I'll be straight with you - I wasn't planning to build this. I stumbled across a project prompt about using Gemini to scan Python code for security vulnerabilities, and my first thought was "that sounds gimmicky." An LLM doing security analysis? Seems like exactly the kind of thing that would hallucinate a SQL injection where there isn't one, or miss an obvious hardcoded password.

Turns out I was partially wrong. The tool works better than I expected, and the places where it fell short taught me more about prompt engineering than the places it worked perfectly. So here's the full write-up.


What We're Building

A CLI tool that takes Python code , either a snippet or a real .py file - sends it to Gemini, and gets back a structured security report with severity ratings. Color-coded. In your terminal. Think of it as a lightweight version of what tools like Bandit or Snyk do, except you build it yourself in an afternoon and actually understand what's happening under the hood.

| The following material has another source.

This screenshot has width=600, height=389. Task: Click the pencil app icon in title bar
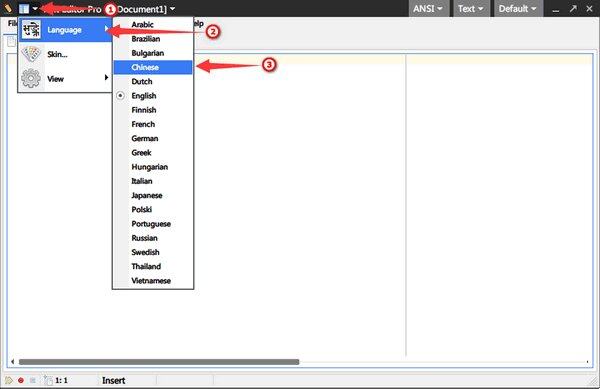[8, 8]
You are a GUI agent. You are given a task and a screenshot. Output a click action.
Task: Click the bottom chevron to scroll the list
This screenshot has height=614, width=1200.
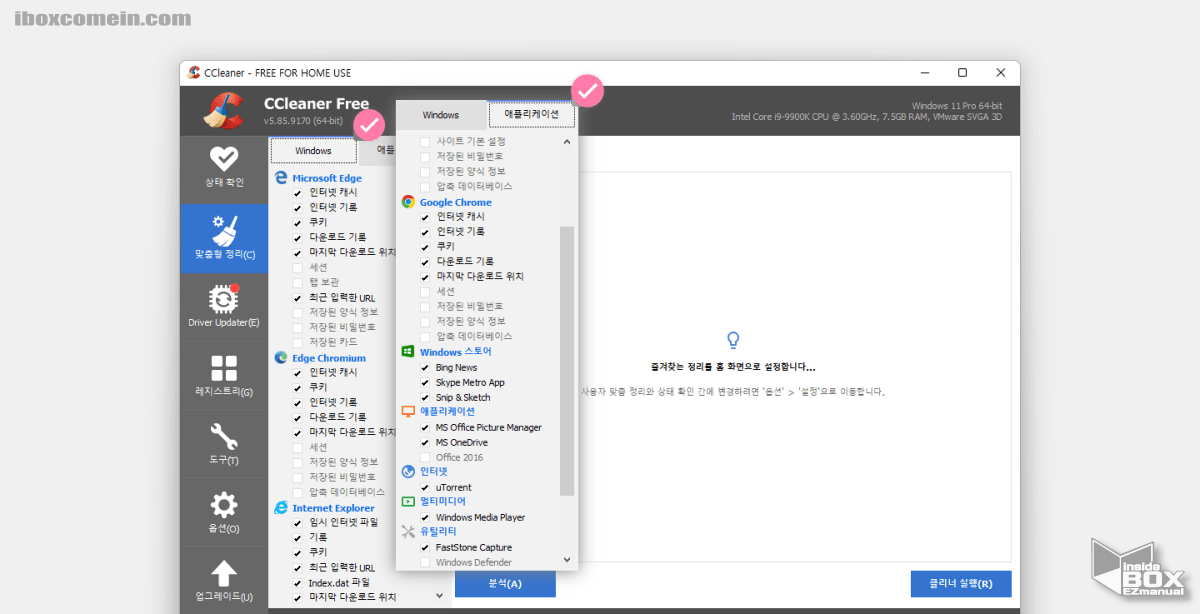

The stack is simple: Python, the google-generativeai SDK, python-dotenv for key management, and colorama for the colored output. No databases, no web server, no frontend. Just a script you can point at any Python file.


Why Gemini for This?

Fair question. Pattern matching tools like Bandit are faster and don't require an API call. But they miss context. A regex rule that flags md5 will catch hashlib.md5(password) but it'll also flag hashlib.md5(file_content) , which isn't necessarily a security issue at all. Gemini understands the context around the code, which matters more than people give it credit for.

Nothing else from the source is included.